Optimal PMU Placement Using CPLEX and YALMIP

Resource Overview

Optimization of PMU (Phasor Measurement Unit) Configuration via CPLEX Solver and YALMIP MATLAB Toolbox for Power System Observability

Detailed Documentation

In power systems, optimal PMU (Phasor Measurement Unit) placement is a critical challenge aimed at achieving full system observability with minimal equipment cost. The integration of CPLEX and YALMIP tools provides an efficient methodology for solving this optimization problem computationally.

PMU placement is typically formulated as an Integer Linear Programming (ILP) problem, where the objective is to determine the minimum number and optimal locations of PMUs to ensure complete monitoring of all network buses. CPLEX serves as a high-performance commercial solver for handling large-scale ILP problems, while YALMIP acts as a flexible MATLAB modeling layer that simplifies optimization model formulation and solver interfacing.

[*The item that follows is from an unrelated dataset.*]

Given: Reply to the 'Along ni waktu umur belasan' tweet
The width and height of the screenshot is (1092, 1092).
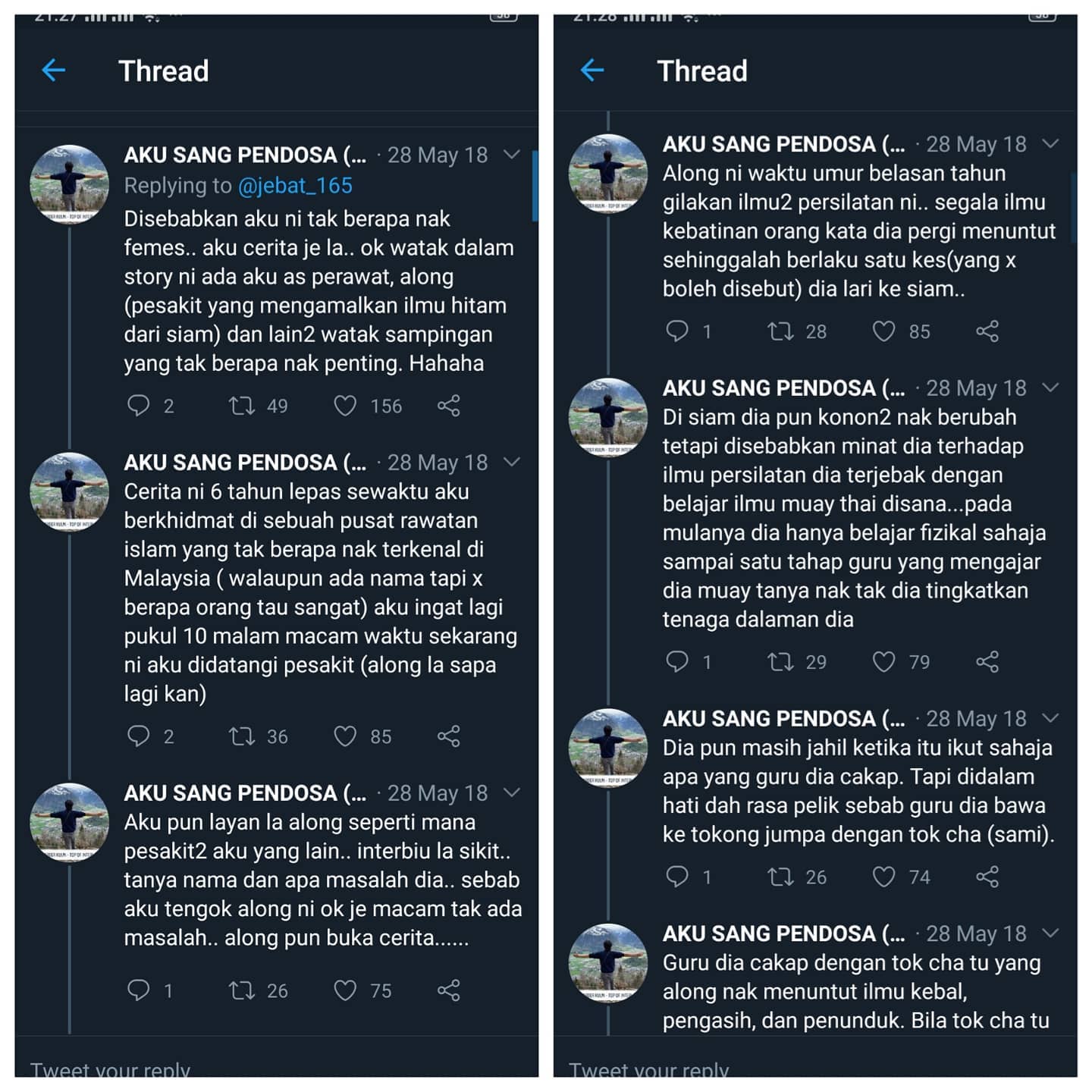Looking at the screenshot, I should 676,331.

Using YALMIP, engineers can declaratively define binary decision variables (representing PMU installation status at each bus), observability constraints (ensuring voltage phasor measurement coverage for each node), and optimization objectives (minimizing total PMU count). The toolbox automatically translates the model into CPLEX-compatible format through commands like `optimize` and `value`, handling solver configuration and result extraction. This approach facilitates rapid prototyping with MATLAB syntax such as:
`x = binvar(nBuses,1); % Binary decision variables`
`Objective = sum(x); % Minimize PMU count`
`Constraints = [A*x >= 1]; % Observability constraints`
The framework supports extensions for complex scenarios including zero-injection buses and communication constraints through modified constraint matrices.

This integrated workflow enables researchers and engineers to efficiently validate diverse PMU configuration strategies, enhancing power system monitoring capabilities and grid reliability through computationally optimized solutions.